**EXERCISE GOAL**
Render every line of the listing below as a JSON list of strings, one string per line, with blank lines omitted.

# start of SUPPLIED RECORDS

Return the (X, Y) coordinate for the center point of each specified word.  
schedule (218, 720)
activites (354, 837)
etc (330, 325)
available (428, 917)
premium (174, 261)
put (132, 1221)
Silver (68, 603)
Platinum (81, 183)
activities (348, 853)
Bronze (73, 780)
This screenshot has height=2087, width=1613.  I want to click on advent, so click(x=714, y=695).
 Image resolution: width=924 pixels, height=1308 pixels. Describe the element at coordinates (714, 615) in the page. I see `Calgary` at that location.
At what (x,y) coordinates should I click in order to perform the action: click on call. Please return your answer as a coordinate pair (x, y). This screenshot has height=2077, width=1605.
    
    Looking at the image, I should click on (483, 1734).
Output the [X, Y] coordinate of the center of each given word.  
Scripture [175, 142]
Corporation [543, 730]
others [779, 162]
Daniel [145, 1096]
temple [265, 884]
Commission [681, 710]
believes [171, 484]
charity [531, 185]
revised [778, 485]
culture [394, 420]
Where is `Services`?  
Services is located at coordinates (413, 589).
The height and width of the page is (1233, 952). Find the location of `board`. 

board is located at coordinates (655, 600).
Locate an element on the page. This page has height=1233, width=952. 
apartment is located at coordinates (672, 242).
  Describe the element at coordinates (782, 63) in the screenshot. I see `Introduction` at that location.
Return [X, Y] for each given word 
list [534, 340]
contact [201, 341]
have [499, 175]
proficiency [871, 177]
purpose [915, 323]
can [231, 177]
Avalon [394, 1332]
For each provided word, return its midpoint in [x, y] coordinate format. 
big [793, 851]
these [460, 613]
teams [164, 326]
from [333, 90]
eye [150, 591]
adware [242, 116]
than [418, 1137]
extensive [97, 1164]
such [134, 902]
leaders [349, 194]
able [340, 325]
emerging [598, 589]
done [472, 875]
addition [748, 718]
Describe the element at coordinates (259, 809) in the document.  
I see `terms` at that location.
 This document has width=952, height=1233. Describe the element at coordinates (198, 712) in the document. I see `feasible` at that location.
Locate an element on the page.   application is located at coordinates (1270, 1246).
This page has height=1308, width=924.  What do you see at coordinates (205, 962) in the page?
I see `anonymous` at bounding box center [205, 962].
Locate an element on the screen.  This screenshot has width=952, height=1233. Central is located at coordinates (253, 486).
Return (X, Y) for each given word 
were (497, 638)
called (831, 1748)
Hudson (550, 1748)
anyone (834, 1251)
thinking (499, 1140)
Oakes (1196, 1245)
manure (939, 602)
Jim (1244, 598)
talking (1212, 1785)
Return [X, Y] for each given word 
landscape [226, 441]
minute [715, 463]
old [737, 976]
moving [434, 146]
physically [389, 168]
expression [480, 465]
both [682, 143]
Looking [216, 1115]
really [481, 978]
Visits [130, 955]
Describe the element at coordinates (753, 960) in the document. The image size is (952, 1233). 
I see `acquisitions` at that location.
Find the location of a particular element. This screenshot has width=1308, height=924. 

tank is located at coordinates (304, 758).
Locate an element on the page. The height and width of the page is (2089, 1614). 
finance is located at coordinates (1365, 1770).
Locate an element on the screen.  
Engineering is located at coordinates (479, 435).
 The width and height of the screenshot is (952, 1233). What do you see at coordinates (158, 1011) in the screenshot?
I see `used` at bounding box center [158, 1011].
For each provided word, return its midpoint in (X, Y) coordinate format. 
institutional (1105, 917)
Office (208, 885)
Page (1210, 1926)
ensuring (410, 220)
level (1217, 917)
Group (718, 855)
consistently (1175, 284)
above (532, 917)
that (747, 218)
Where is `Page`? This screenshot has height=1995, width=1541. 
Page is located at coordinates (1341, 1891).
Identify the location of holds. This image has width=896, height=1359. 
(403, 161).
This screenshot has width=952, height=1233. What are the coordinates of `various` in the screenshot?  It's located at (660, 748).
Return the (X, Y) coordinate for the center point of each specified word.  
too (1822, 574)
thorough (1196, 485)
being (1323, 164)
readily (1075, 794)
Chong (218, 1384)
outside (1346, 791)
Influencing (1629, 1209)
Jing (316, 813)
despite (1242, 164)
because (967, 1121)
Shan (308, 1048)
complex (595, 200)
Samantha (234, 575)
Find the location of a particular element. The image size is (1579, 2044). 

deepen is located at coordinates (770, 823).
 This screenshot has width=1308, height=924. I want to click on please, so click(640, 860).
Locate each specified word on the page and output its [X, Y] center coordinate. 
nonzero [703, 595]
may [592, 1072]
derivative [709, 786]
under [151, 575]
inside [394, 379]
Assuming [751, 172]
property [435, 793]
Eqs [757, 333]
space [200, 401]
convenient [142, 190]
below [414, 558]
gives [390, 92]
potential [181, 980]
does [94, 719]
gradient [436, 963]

# end of SUPPLIED RECORDS

**WRITTEN RESPONSE**
[
  "Return the (X, Y) coordinate for the center point of each specified word.  ",
  "schedule (218, 720)",
  "activites (354, 837)",
  "etc (330, 325)",
  "available (428, 917)",
  "premium (174, 261)",
  "put (132, 1221)",
  "Silver (68, 603)",
  "Platinum (81, 183)",
  "activities (348, 853)",
  "Bronze (73, 780)",
  "This screenshot has height=2087, width=1613.  I want to click on advent, so click(x=714, y=695).",
  " Image resolution: width=924 pixels, height=1308 pixels. Describe the element at coordinates (714, 615) in the page. I see `Calgary` at that location.",
  "At what (x,y) coordinates should I click in order to perform the action: click on call. Please return your answer as a coordinate pair (x, y). This screenshot has height=2077, width=1605.",
  "    Looking at the image, I should click on (483, 1734).",
  "Output the [X, Y] coordinate of the center of each given word.  ",
  "Scripture [175, 142]",
  "Corporation [543, 730]",
  "others [779, 162]",
  "Daniel [145, 1096]",
  "temple [265, 884]",
  "Commission [681, 710]",
  "believes [171, 484]",
  "charity [531, 185]",
  "revised [778, 485]",
  "culture [394, 420]",
  "Where is `Services`?  ",
  "Services is located at coordinates (413, 589).",
  "The height and width of the page is (1233, 952). Find the location of `board`. ",
  "board is located at coordinates (655, 600).",
  "Locate an element on the page. This page has height=1233, width=952. ",
  "apartment is located at coordinates (672, 242).",
  "  Describe the element at coordinates (782, 63) in the screenshot. I see `Introduction` at that location.",
  "Return [X, Y] for each given word ",
  "list [534, 340]",
  "contact [201, 341]",
  "have [499, 175]",
  "proficiency [871, 177]",
  "purpose [915, 323]",
  "can [231, 177]",
  "Avalon [394, 1332]",
  "For each provided word, return its midpoint in [x, y] coordinate format. ",
  "big [793, 851]",
  "these [460, 613]",
  "teams [164, 326]",
  "from [333, 90]",
  "eye [150, 591]",
  "adware [242, 116]",
  "than [418, 1137]",
  "extensive [97, 1164]",
  "such [134, 902]",
  "leaders [349, 194]",
  "able [340, 325]",
  "emerging [598, 589]",
  "done [472, 875]",
  "addition [748, 718]",
  "Describe the element at coordinates (259, 809) in the document.  ",
  "I see `terms` at that location.",
  " This document has width=952, height=1233. Describe the element at coordinates (198, 712) in the document. I see `feasible` at that location.",
  "Locate an element on the page.   application is located at coordinates (1270, 1246).",
  "This page has height=1308, width=924.  What do you see at coordinates (205, 962) in the page?",
  "I see `anonymous` at bounding box center [205, 962].",
  "Locate an element on the screen.  This screenshot has width=952, height=1233. Central is located at coordinates (253, 486).",
  "Return (X, Y) for each given word ",
  "were (497, 638)",
  "called (831, 1748)",
  "Hudson (550, 1748)",
  "anyone (834, 1251)",
  "thinking (499, 1140)",
  "Oakes (1196, 1245)",
  "manure (939, 602)",
  "Jim (1244, 598)",
  "talking (1212, 1785)",
  "Return [X, Y] for each given word ",
  "landscape [226, 441]",
  "minute [715, 463]",
  "old [737, 976]",
  "moving [434, 146]",
  "physically [389, 168]",
  "expression [480, 465]",
  "both [682, 143]",
  "Looking [216, 1115]",
  "really [481, 978]",
  "Visits [130, 955]",
  "Describe the element at coordinates (753, 960) in the document. The image size is (952, 1233). ",
  "I see `acquisitions` at that location.",
  "Find the location of a particular element. This screenshot has width=1308, height=924. ",
  "tank is located at coordinates (304, 758).",
  "Locate an element on the page. The height and width of the page is (2089, 1614). ",
  "finance is located at coordinates (1365, 1770).",
  "Locate an element on the screen.  ",
  "Engineering is located at coordinates (479, 435).",
  " The width and height of the screenshot is (952, 1233). What do you see at coordinates (158, 1011) in the screenshot?",
  "I see `used` at bounding box center [158, 1011].",
  "For each provided word, return its midpoint in (X, Y) coordinate format. ",
  "institutional (1105, 917)",
  "Office (208, 885)",
  "Page (1210, 1926)",
  "ensuring (410, 220)",
  "level (1217, 917)",
  "Group (718, 855)",
  "consistently (1175, 284)",
  "above (532, 917)",
  "that (747, 218)",
  "Where is `Page`? This screenshot has height=1995, width=1541. ",
  "Page is located at coordinates (1341, 1891).",
  "Identify the location of holds. This image has width=896, height=1359. ",
  "(403, 161).",
  "This screenshot has width=952, height=1233. What are the coordinates of `various` in the screenshot?  It's located at (660, 748).",
  "Return the (X, Y) coordinate for the center point of each specified word.  ",
  "too (1822, 574)",
  "thorough (1196, 485)",
  "being (1323, 164)",
  "readily (1075, 794)",
  "Chong (218, 1384)",
  "outside (1346, 791)",
  "Influencing (1629, 1209)",
  "Jing (316, 813)",
  "despite (1242, 164)",
  "because (967, 1121)",
  "Shan (308, 1048)",
  "complex (595, 200)",
  "Samantha (234, 575)",
  "Find the location of a particular element. The image size is (1579, 2044). ",
  "deepen is located at coordinates (770, 823).",
  " This screenshot has width=1308, height=924. I want to click on please, so click(640, 860).",
  "Locate each specified word on the page and output its [X, Y] center coordinate. ",
  "nonzero [703, 595]",
  "may [592, 1072]",
  "derivative [709, 786]",
  "under [151, 575]",
  "inside [394, 379]",
  "Assuming [751, 172]",
  "property [435, 793]",
  "Eqs [757, 333]",
  "space [200, 401]",
  "convenient [142, 190]",
  "below [414, 558]",
  "gives [390, 92]",
  "potential [181, 980]",
  "does [94, 719]",
  "gradient [436, 963]"
]